Sept. 11, 2006 issue - It's 1938, says the liberal columnist Richard Cohen, evoking images of Hitler's armies massing in the face of an appeasing West. No, no, says Newt Gingrich, the Third World War has already begun. Neoconservatives, who can be counted on to escalate, argue that we're actually in the thick of the Fourth World War. The historian Bernard Lewis warned a few weeks ago that Iran's president, Mahmoud Ahmadinejad, could be planning to annihilate Israel (and perhaps even the United States) on Aug. 22 because it was a significant day for Muslims.
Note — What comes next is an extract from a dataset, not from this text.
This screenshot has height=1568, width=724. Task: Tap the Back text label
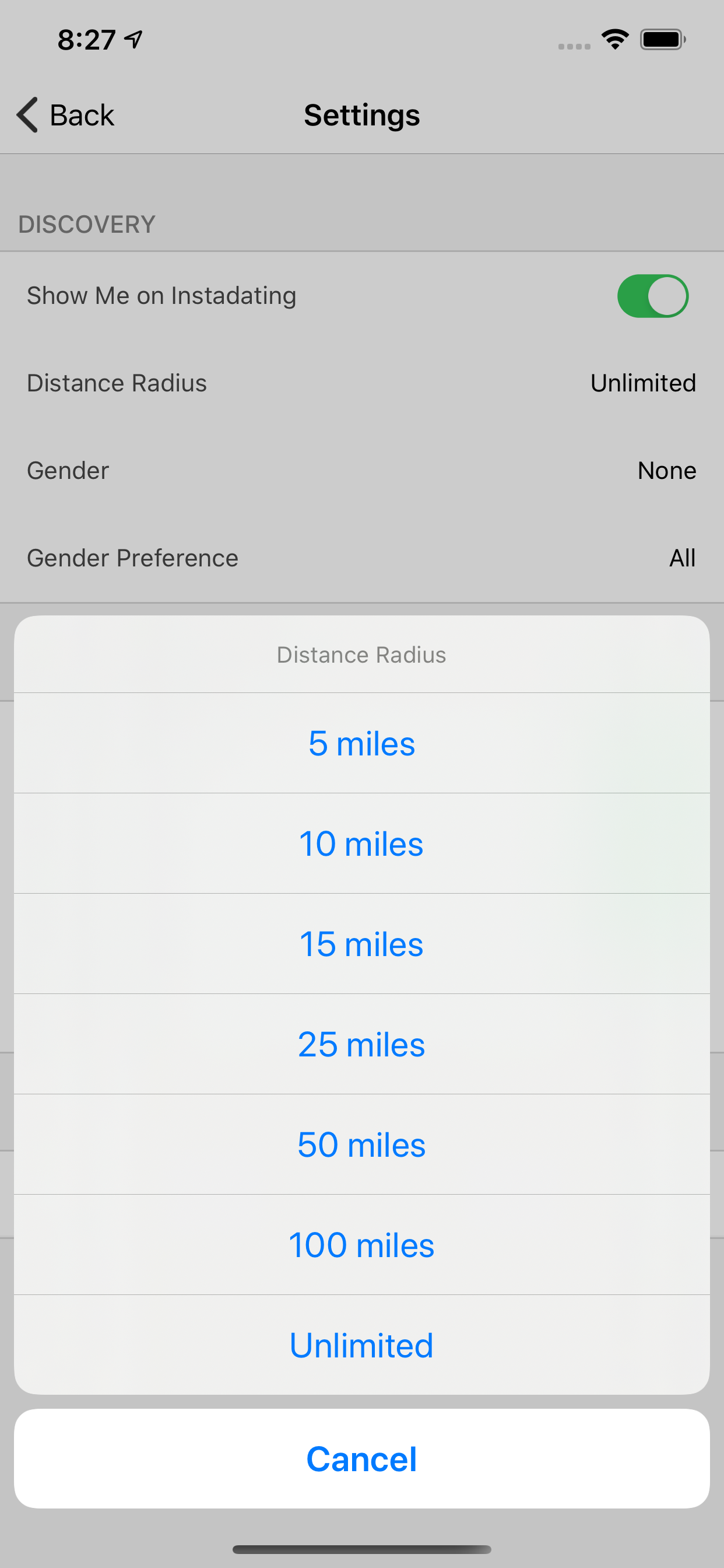pos(82,115)
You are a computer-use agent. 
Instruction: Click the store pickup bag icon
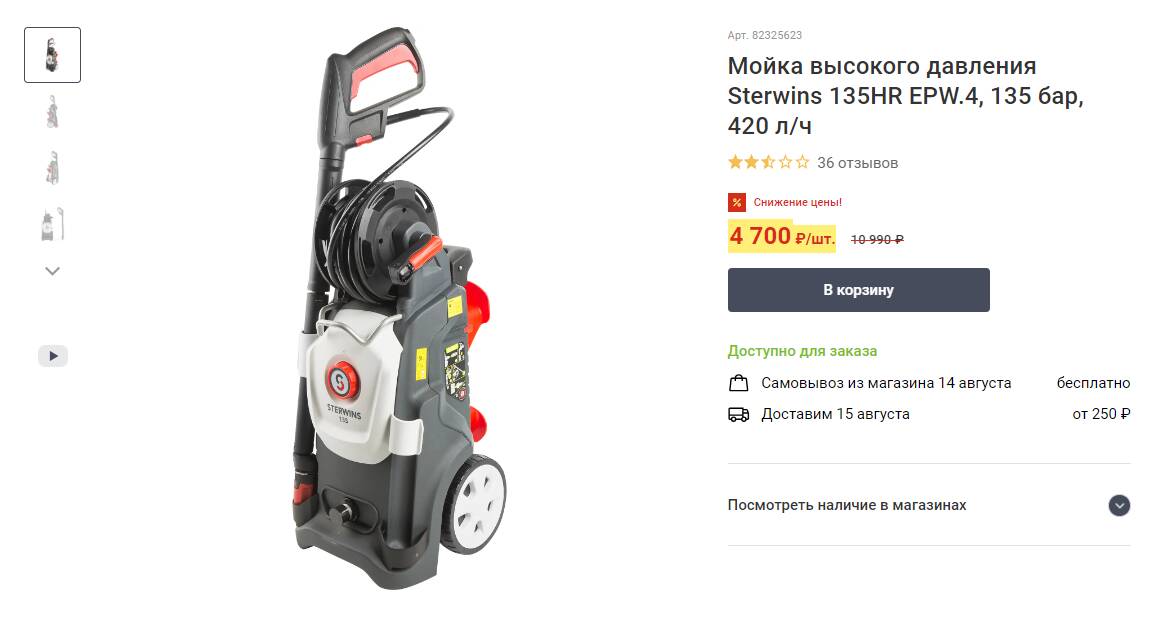pyautogui.click(x=738, y=384)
Can everyone please take a deep breath?
To review a bit of history: in 1938, Adolf Hitler launched what became a world war not merely because he was evil but because he was in complete control of the strongest country on the planet. At the time, Germany had the world's second largest industrial base and its mightiest army. (The American economy was bigger, but in 1938 its army was smaller than that of Finland.) This is not remotely comparable with the situation today.
Iran does not even rank among the top 20 economies in the world. The Pentagon's budget this year is more than double Iran's total gross domestic product ($181 billion, in official exchange-rate terms). America's annual defense outlay is more than 100 times Iran's. Tehran's nuclear ambitions are real and dangerous, but its program is not nearly as advanced as is often implied. Most serious estimates suggest that Iran would need between five and 10 years to achieve even a modest, North Korea-type, nuclear capacity.
Washington has a long habit of painting its enemies 10 feet tall—and crazy. During the cold war, many hawks argued that the Soviet Union could not be deterred because the Kremlin was evil and irrational. The great debate in the 1970s was between the CIA's wimpy estimate of Soviet military power and the neoconservatives' more nightmarish scenario. The reality turned out to be that even the CIA's lowest estimates of Soviet power were a gross exaggeration. During the 1990s, influential commentators and politicians—most prominently the Cox Commission—doubled the estimates of China's military spending, using largely bogus calculations. And then there was the case of Saddam Hussein's capabilities. Saddam, we were assured in 2003, had nuclear weapons—and because he was a madman, he would use them.
Meanwhile, Kofi Annan reports that the Iranians still want to talk, despite being publicly rebuffed by the Bush administration. The Iranian government refuses to halt its nuclear enrichment programs in advance of those discussions but the EU's foreign policy chief is willing to meet with Iran's senior nuclear negotiator, regardless.
Senior negotiators of the five permanent Security Council members plus Germany are expected to convene in Berlin on Thursday to discuss the results of the Solana-Larijani meeting.
[...]
The U.S. and its allies are increasing pressure for punishing a defiant Iran. But they agreed last week to give the Solana-Larijani talks a chance in an attempt to mollify Russia and China, which are reluctant to endorse harsh and swift U.N. punishment for Iran, a major trade partner.
So, while Bush is busy pounding his chest publicly to make it appear that he's totally opposed to negotiating with evil Iran, his government has been supporting secret talks behind the scenes. Can we now accuse him of appeasing those who support terrorists since he's been reminding anyone who would listen since the Israel/Lebanon war that Iran was behind Hezbollah's success?